Nos últimos anos a nossa rotina se mantém a mesma: depois do passeio com os dogs — o meu aqui e o seu aí —, e até antes disso, a gente conversa. Brincamos que falamos de tudo. Desde os assuntos do momento, novelas, memes, aves, frutas, artes, música e bobagens… É como se fosse mesmo um ritual para eu começar o meu dia.
Hoje coloquei a água no fogo por aqui também. Fiz o chá azul de que você gosta e, quando a xícara esvaziou, a farfalla — como você diz — chegou e pousou na minha perna. Isso tem sido rotineiro aqui nas manhãs. Elas pousam e, depois de um tempo, alçam voo quintal afora, de flor em flor. Acontece também com os pássaros, insetos e outros bichos. Acredito que é na repetição sagrada dos pequenos gestos diários que a alma encontra chão para descansar. Chamar esses movimentos de rituais muda tudo: o som rouco da sua cafeteira, o sabiá laranjeira cantando por aqui, o perfume do café invadindo a casa e o sol mudando de lugar na parede deixam de ser obrigações e viram poesia pura. Entender e aceitar o ritmo do próprio cuore e dos passos é a maior sabedoria que a gente pode herdar da infância. Dividir isso com você tem sido prazeroso, confortante e feliz.

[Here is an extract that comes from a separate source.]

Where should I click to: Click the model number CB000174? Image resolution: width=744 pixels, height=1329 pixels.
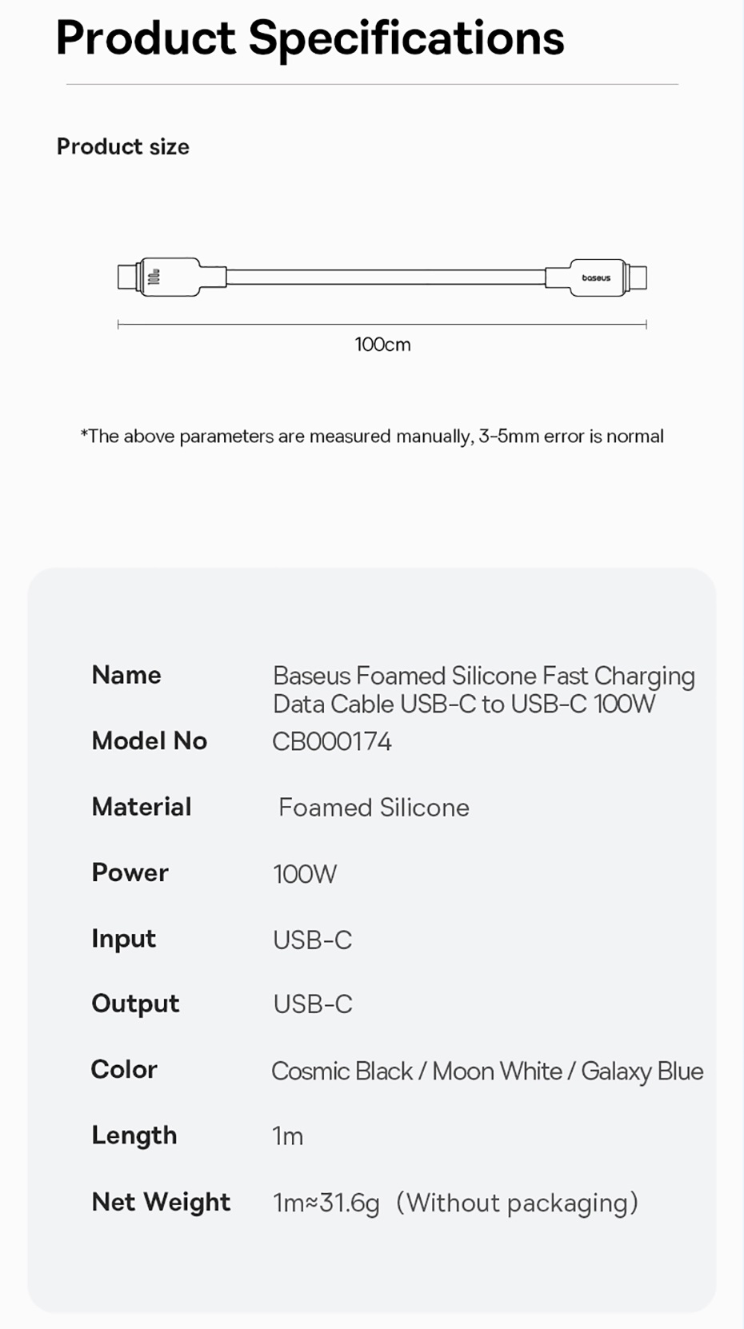[x=332, y=742]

Conheço a sua cartografia dos bolos. O de fubá — que eu amo e conheço tão bem — é o causador da minha saudade de bolo. O de paçoquinha consegue ser sensorial, e o de laranja guarda a memória dos seus primeiros dias em São Paulo, batidos na vasilha nas noites de quinta-feira como quem tenta dar liga à própria vida. Daqui do meu lugar, eu te entendo perfeitamente. Para quem escreve, a rotina não nos tranca; ela nos liberta. É o porto seguro que nos permite abrir as asas e voar na contramão de um mundo que vive sem respiração prévia. Mudar o dia do bolo é a nossa única transgressão possível. Eu bordo os tecidos aqui, e você costura com fitas de cetim as páginas dos livros.
No fim das contas, a nossa escrita também é esse bordado invisível que o tempo faz na pele-alma. Se o mundo lá fora se contorce com a pressa, a gente senta à mesa, degusta nossas pessoas-personagens e saboreia cada pequeno gole de permanência. O voo só é bonito porque a gente sabe exatamente onde fica o ninho.